I’m simply amazed by many of the tactics used by wireless carrier agents (and therefore condoned by the carrier masters).

Most recently, carrier agents for several big wireless carriers have starting telling potential cell site landlords that if those potential landlords retain the services of outside counsel to help negotiate the lease, there will be financial consequences.  Sometimes the threat is the loss of a paltry signing bonus.  Sometimes its reduction in the proposed monthly rent.

What strikes me about such threats is how two-faced they are.  I know of exactly zero—zilch—nada— wireless firms that enter into lease without having their own attorneys review the documents first.

I tell clients that hear these threats that they should be even more cautious about entering into leases.  The stock leases promoted by wireless carriers are, not surprisingly, aimed at grabbing as much as they can from the landlord while paying as little as possible for those grabs.  Given that the leases usually run from 20 to 30 years* a landlord making a mistake or missing some well-hidden key point at the lease inception will haunt the landlord for decades.

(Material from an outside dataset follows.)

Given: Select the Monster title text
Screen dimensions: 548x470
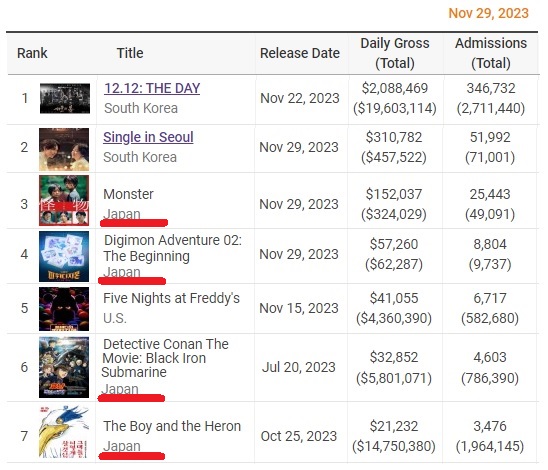Looking at the screenshot, I should point(128,194).
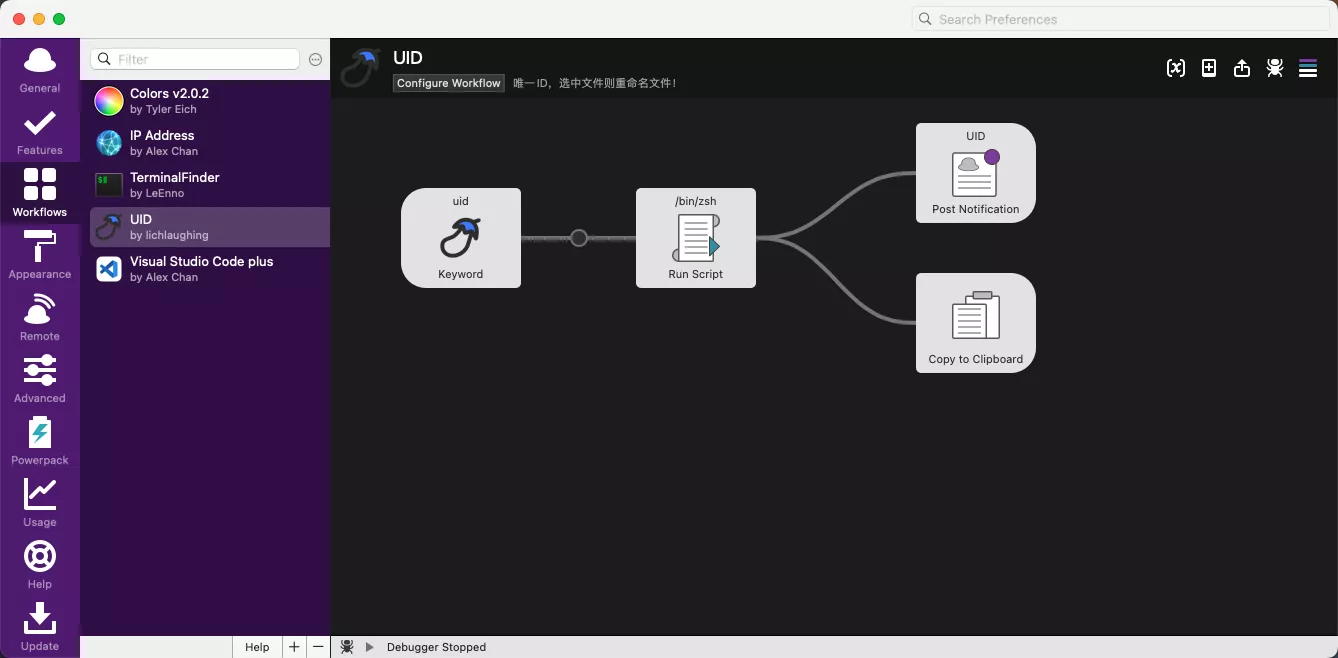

Duck away from the sucker punch: If the carrier’s agent makes a veiled or direct threat in response to your decision to retain outside counsel, trust your gut.  Someone who doesn’t want you to use an attorney has a very good reason for that, and it’s not because they want to do you a favor.

Caveat Locatorem.

*One wireless tower firm now claims that their standard lease is 100 years in duration.  My response: If that’s that case, we’re going to put even greater limits on what they can do at the property.  Their response: Either silence or sucking sounds.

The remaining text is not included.